Mysql query to convert total days to years, months and days

Question

I need to convert a total days to a years, months and days format using a mysql query.

My current code its this one:

SELECT  nombre, fecha_de_inicio, DATEDIFF(NOW(), fecha_de_inicio) as days_employed
FROM    cms_trabajadores 
GROUP   BY days_employed desc

Right now the result its like this (3 columns):

Name Started date and days_employed

Aaron, 2007-06-25 00:00:00, 2759

Where 1st column its name, 2nd column started date and 3rd and last column total worked days.
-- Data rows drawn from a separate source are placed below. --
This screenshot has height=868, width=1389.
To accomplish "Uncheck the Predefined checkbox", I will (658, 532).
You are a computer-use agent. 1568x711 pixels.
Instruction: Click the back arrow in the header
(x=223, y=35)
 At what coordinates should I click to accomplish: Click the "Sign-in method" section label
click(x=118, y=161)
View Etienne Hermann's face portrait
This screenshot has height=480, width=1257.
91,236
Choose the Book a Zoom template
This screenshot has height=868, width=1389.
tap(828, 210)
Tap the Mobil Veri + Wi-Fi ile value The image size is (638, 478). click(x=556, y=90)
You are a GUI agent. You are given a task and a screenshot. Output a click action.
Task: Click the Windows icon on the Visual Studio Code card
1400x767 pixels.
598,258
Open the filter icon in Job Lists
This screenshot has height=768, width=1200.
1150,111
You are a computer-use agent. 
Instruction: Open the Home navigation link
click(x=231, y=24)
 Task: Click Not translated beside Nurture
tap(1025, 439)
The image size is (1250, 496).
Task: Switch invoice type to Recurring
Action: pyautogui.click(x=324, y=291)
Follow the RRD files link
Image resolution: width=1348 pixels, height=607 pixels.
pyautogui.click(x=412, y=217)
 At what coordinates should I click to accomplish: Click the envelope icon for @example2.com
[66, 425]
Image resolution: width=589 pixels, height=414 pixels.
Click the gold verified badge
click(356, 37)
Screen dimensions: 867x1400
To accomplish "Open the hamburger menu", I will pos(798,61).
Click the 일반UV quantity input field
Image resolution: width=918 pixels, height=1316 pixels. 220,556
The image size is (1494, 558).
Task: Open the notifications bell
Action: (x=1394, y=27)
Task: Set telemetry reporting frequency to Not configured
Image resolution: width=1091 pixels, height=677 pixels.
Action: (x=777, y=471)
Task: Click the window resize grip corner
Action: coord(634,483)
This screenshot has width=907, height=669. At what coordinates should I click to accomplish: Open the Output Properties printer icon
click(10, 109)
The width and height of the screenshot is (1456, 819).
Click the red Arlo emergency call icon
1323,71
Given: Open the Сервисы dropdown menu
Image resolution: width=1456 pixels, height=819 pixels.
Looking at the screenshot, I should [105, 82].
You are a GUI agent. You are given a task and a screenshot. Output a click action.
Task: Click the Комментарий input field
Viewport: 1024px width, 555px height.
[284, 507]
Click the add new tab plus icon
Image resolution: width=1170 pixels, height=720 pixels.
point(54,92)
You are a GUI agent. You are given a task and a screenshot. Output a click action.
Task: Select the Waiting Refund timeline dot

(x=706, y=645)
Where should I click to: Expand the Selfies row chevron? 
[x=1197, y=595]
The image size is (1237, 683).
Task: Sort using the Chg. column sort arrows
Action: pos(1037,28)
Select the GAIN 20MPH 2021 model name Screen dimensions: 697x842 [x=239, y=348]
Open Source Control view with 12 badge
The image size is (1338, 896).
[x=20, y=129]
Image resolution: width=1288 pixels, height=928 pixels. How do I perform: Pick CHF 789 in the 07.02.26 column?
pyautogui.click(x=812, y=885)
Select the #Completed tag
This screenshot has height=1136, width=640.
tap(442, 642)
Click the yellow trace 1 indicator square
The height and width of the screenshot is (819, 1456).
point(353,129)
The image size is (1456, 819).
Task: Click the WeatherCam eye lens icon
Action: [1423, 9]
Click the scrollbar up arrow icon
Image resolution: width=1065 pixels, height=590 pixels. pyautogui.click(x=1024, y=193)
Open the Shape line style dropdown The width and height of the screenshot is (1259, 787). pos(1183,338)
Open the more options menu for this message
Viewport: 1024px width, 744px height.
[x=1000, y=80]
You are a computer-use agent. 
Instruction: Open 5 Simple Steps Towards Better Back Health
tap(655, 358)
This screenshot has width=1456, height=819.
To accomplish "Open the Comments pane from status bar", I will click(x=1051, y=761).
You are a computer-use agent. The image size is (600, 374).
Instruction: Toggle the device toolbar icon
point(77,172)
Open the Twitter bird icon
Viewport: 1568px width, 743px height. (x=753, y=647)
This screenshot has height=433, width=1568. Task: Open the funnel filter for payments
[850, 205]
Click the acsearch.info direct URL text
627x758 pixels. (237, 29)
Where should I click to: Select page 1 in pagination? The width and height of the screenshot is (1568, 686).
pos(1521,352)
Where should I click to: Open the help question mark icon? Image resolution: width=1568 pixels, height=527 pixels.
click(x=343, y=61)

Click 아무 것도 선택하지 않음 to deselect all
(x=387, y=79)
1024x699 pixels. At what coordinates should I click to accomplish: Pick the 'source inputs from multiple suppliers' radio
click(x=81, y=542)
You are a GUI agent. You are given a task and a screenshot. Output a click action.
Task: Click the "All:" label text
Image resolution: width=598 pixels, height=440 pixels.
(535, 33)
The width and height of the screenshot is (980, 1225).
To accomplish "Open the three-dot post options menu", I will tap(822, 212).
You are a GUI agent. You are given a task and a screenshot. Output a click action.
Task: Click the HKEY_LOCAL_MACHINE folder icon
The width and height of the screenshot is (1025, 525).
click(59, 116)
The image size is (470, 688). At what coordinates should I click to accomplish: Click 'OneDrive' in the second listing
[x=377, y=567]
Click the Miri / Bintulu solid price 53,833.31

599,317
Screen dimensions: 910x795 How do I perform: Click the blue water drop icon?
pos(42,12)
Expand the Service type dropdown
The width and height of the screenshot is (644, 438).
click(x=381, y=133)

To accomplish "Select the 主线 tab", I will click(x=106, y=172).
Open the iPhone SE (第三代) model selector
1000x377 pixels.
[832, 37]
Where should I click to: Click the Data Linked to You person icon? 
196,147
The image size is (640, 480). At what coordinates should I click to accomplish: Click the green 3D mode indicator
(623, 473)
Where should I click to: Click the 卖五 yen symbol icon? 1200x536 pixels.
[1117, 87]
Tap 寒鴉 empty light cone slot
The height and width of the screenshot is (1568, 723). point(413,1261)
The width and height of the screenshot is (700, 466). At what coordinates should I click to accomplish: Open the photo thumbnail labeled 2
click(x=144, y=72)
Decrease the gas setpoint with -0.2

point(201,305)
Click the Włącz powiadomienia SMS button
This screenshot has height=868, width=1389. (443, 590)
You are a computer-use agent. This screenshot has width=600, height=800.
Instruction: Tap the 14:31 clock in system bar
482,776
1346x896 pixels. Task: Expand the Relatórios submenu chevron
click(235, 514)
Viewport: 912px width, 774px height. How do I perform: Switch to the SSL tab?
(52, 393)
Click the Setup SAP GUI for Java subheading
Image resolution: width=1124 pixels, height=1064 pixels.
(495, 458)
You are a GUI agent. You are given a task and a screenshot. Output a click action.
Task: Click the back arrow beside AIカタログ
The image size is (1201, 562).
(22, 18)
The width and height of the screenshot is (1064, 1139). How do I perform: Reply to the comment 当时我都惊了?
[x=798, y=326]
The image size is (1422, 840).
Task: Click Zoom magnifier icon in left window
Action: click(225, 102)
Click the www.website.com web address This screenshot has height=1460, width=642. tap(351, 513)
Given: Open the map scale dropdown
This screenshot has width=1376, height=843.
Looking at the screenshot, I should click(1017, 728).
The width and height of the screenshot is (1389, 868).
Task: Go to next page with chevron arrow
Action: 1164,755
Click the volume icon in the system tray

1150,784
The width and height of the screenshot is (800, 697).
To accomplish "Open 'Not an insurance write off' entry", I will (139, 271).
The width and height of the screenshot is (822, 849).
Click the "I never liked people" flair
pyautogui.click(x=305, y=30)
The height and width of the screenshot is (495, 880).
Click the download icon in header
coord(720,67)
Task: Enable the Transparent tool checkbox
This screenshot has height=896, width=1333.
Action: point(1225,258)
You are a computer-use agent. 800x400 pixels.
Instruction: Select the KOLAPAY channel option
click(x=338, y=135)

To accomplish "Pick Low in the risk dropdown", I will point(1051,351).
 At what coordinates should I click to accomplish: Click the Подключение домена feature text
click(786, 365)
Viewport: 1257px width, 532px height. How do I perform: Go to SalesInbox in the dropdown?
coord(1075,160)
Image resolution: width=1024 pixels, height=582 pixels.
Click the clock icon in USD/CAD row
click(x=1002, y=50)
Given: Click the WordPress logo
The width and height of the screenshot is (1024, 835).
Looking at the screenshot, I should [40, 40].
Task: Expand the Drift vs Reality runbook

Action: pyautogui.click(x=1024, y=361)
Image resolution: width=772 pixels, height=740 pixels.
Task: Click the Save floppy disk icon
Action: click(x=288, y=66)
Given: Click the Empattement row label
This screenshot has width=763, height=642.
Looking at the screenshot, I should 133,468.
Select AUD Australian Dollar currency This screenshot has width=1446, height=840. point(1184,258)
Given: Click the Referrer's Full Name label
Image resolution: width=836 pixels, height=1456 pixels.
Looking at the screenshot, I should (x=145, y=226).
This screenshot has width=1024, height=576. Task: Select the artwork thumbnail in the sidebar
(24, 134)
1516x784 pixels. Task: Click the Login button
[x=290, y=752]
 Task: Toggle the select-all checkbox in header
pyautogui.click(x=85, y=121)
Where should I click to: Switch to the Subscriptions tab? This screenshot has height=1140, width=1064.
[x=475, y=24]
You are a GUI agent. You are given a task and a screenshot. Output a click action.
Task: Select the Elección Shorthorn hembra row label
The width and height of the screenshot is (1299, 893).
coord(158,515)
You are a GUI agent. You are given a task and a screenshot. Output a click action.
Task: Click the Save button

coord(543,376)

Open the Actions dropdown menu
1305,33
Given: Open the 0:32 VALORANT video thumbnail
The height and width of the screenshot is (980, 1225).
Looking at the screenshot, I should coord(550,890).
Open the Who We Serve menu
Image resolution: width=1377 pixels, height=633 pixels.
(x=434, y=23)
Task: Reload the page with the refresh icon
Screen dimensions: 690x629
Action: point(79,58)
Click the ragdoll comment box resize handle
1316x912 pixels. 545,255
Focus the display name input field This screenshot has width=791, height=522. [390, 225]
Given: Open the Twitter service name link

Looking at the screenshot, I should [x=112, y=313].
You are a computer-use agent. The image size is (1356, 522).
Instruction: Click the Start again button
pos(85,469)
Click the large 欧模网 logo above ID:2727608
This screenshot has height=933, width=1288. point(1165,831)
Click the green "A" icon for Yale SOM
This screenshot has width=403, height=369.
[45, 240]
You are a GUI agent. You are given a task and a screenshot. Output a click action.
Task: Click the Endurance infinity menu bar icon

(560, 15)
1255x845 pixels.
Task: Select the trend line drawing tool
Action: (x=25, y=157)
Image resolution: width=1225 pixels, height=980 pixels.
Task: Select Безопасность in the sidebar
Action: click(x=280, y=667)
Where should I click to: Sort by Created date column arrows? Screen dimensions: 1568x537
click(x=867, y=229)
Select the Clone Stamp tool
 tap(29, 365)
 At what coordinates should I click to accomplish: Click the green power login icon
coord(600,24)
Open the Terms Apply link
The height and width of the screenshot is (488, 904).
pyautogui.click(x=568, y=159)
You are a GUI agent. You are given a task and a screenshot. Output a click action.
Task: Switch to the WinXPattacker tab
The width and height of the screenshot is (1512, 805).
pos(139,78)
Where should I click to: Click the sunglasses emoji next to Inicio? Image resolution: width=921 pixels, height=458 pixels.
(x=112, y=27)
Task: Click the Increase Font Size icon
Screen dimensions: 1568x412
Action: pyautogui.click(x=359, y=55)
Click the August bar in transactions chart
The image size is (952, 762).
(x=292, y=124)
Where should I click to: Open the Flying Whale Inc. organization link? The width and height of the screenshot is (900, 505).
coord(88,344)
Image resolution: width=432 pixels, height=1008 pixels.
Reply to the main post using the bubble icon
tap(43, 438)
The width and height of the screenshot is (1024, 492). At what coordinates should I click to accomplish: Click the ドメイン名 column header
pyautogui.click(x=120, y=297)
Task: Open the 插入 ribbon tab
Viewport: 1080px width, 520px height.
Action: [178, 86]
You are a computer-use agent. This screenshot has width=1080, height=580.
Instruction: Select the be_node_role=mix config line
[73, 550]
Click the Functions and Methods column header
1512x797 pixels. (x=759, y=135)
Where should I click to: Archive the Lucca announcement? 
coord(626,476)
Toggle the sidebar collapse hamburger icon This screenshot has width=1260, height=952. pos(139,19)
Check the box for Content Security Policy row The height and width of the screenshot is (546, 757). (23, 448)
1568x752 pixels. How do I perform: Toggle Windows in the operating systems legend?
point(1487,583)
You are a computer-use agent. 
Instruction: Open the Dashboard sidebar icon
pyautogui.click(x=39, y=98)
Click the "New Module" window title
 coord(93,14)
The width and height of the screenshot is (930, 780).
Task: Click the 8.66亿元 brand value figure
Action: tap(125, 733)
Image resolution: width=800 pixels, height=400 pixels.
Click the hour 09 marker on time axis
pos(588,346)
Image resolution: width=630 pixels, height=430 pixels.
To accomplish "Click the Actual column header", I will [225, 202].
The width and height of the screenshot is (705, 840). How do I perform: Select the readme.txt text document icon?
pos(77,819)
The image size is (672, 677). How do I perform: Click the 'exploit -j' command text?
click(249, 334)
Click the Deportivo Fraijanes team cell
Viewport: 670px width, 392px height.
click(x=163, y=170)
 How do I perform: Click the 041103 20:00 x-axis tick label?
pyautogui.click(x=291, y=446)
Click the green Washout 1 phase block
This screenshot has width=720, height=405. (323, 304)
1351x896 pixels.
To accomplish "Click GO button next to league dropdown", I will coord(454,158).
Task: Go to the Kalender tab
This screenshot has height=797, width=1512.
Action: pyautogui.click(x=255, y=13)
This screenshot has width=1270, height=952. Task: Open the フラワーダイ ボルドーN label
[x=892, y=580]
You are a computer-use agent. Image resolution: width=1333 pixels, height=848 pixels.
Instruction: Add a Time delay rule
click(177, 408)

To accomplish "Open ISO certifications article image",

I'm looking to have, total working days like:

7 years, 6 months and 21 days

Thanks in advance for your help.

I do have the started date on my table and I'm always comparing vs the current day.

Answer 1

# UPDATE - 1:

After some corrections, the following query gave the exact result marked by you as expected:

SELECT  DISTINCT
    nombre, 
    fecha_de_inicio, 
    FLOOR(PERIOD_DIFF(DATE_FORMAT(NOW(), '%Y%m'), DATE_FORMAT(fecha_de_inicio, '%Y%m')) / 12) as years_employed, 
    PERIOD_DIFF(DATE_FORMAT(DATE_ADD((CASE WHEN DAY(NOW()) >= DAY(fecha_de_inicio) THEN NOW() ELSE DATE_ADD(NOW(), INTERVAL -1 MONTH) END), INTERVAL -(FLOOR(PERIOD_DIFF(DATE_FORMAT(NOW(), '%Y%m'), DATE_FORMAT(fecha_de_inicio, '%Y%m')) / 12)) YEAR), '%Y%m'), DATE_FORMAT(fecha_de_inicio, '%Y%m')) as months_employed,
    DATEDIFF(NOW(), fecha_de_inicio) - DATEDIFF(DATE_ADD(CONVERT(CONCAT(DATE_FORMAT((CASE WHEN DAY(NOW()) >= DAY(fecha_de_inicio) THEN NOW() ELSE DATE_ADD(NOW(), INTERVAL -1 MONTH) END), '%Y-%m-'), RIGHT('0' + DAY(fecha_de_inicio), 2)), DATE), INTERVAL -1 DAY), fecha_de_inicio) as days_employed
FROM    
    cms_trabajadores 
ORDER BY 
    years_employed desc, 
    months_employed desc, 
    days_employed desc

Column calculation description:

• years_employed : FLOOR(PERIOD_DIFF(DATE_FORMAT(NOW(), '%Y%m'), DATE_FORMAT(fecha_de_inicio, '%Y%m')) / 12) - difference in years between current date and employment date counted as difference in months divided by 12 and with remainder left out

• months_employed : PERIOD_DIFF(DATE_FORMAT(DATE_ADD((CASE WHEN DAY(NOW()) >= DAY(fecha_de_inicio) THEN NOW() ELSE DATE_ADD(NOW(), INTERVAL -1 MONTH) END), INTERVAL -(FLOOR(PERIOD_DIFF(DATE_FORMAT(NOW(), '%Y%m'), DATE_FORMAT(fecha_de_inicio, '%Y%m')) / 12)) YEAR), '%Y%m'), DATE_FORMAT(fecha_de_inicio, '%Y%m')) - here, using PERIOD_DIFF function, difference in months is counted substracting first 1 month from NOW() only if DAY(NOW()) < DAY(fecha_de_inicio), then substracting the difference in years and, after that, making a DATEDIFF between the product of substraction and fecha_de_inicio; this should get the months remainder

• days_employed : DATEDIFF(NOW(), fecha_de_inicio) - DATEDIFF(DATE_ADD(CONVERT(CONCAT(DATE_FORMAT((CASE WHEN DAY(NOW()) >= DAY(fecha_de_inicio) THEN NOW() ELSE DATE_ADD(NOW(), INTERVAL -1 MONTH) END), '%Y-%m-'), RIGHT('0' + DAY(fecha_de_inicio), 2)), DATE), INTERVAL -1 DAY), fecha_de_inicio) - this value is counted substracting first 1 month from NOW() only if DAY(NOW()) < DAY(fecha_de_inicio), then the new date is built using DATE_FORMAT taking Year and Month from NOW() prepared in the first step (conditional -1 Month step) and with Day taken from fecha_de_inicio substracted then by 1 DAY. Having such number of days which in fact is the difference in month between NOW() and fecha_de_inicio but converted to days, we substract this value from the DATEDIFF(NOW(), fecha_de_inicio) strict difference in days between the two dates. This gives us a days remainder

I hope it may occur helpful. In case of doubts, please write.